After being seated in plastic patio chairs on the packed dirt platform, we were introduced to the congregation. We also met the young mayor of the village and Pastor Fred’s father Wycliff, who serves as volunteer pastor of the congregation, since it is 16km away from Nawaikoke. Pastor Ken then preached on Elijah and how God strengthens us when we feel we cannot go on. Pastor Robert translated and followed up, then I preached on how Jesus’ defiance of Herod revealed his courage and care for us. Pastor Robert invited people forward for prayer, and we were concerned about a woman who brought forward a very sick baby with skin infections visible on both its face and arm. Medical help is neither available nor affordable for bush people, so even Christians are tempted to turn out of desperation to witch doctors, thought their treatments make the situation worse.

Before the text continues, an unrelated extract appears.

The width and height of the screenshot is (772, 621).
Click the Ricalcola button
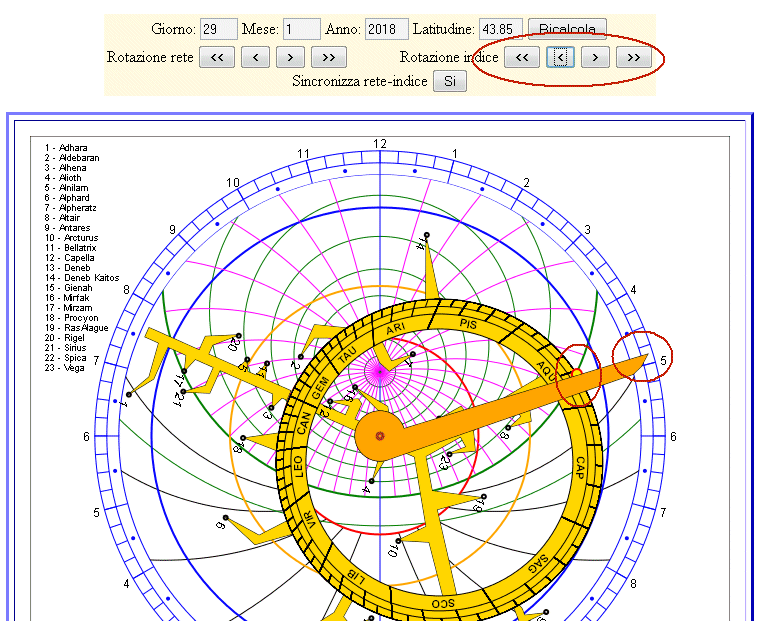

Fortunately, we had brought a gift for Pastor Fred: his own boda-boda, to enable him to travel between his job, the two congregations, and the homes of his people. Our hope is that it also will allow Fred to meet needs such as taking people to get medical help. He was completely surprised, and his congregation was thrilled with the gift.

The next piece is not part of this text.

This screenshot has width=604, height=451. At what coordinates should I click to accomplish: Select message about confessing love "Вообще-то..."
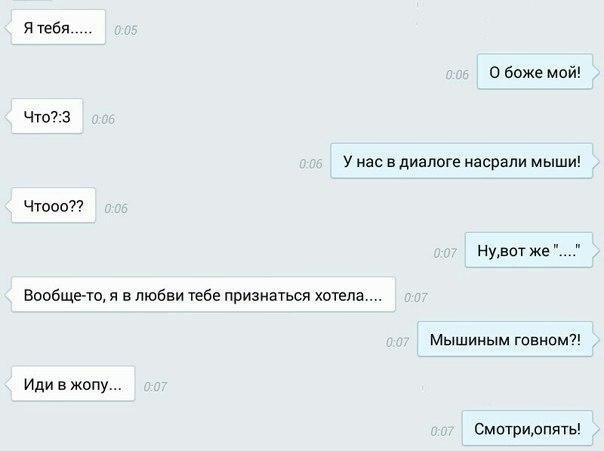click(203, 295)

After the service we were treated to a delicious lunch of potatoes, sweet potatoes, chapate, chicken, and beef excellently prepared by the poor congregation. We then piled back into Jawale’s van for the long drive home under a dramatic, rainy sky.

Tomorrow we will be heading into town to prepare some more surprise blessings, but first we need sleep! Thanks for your continued prayers,
 
Kirk and the Surprise Committee

Monday, July 1, 2013

Updated Plans, Praise, and Propaganda

Today we had planned to go to Nawaikoke, but the taxi drivers had shut down the main roads and were threatening to stone vehicles carrying passengers in protest of excessive traffic fines recently enacted by the government, so we decided to play it safe and stay home. Pastor Robert does not think the drivers can afford to strike a second day, so we are planning to travel to both Kafundakire and Nawaikoke tomorrow, perhaps splitting into two teams to minister at both places in a single day.

We spent our time packaging blessings of food staples and hygiene supplies to distribute as we have opportunity later in the week. We also had fun singing through two books of Christian worship music a donor had sent to Sarah. Pastor Robert brought over the one guitar shared by his congregation and Fountain of Hope School. It had one string missing and all the rest were heavily corroded, so after lunch I set about restringing it with strings Sarah had bought in Kampala. After tuning the guitar we rigged a shoestring to attach the strap and cut some picks out of an old credit card so that I could use it to accompany our singing. I had talked to a couple of student musicians at the sports tournament over the weekend, including the Congolese student who plays the guitar. They eagerly asked if we could find some musicians to come teach them to play “American style” worship songs and help them get an electric guitar, bass, and other instruments for their worship team.

We also spent some time today in the sitting room watching the news and reading a Ugandan newspaper. It was striking to me how much American news Africans get, in contrast to how little African news Americans get. Aljazeera was reporting on the tragic death of the 19 firefighters in Arizona, the drought in many American states, and the Snowden debacle, but I am sure no American media picked up the 30 people killed and 29 hospitalized in a fuel tanker collision and explosion here in Uganda.

Of course, President Obama’s visit to South Africa was also big news here, though Pastor Robert told me that many Christian pastors consider Obama to be the anti-Christ, having learned from American evangelicals that Obama-care will require all people to have the mark of the beast in the form of microchips inserted into their hands. Pastor Robert seems to find such paranoid propaganda somewhat amusing, but I find it terribly embarrassing. I wonder what part of “not bear false witness” some of my countrymen don’t understand.

Tonight we will relax and prepare for an early start tomorrow. Thanks for your prayers!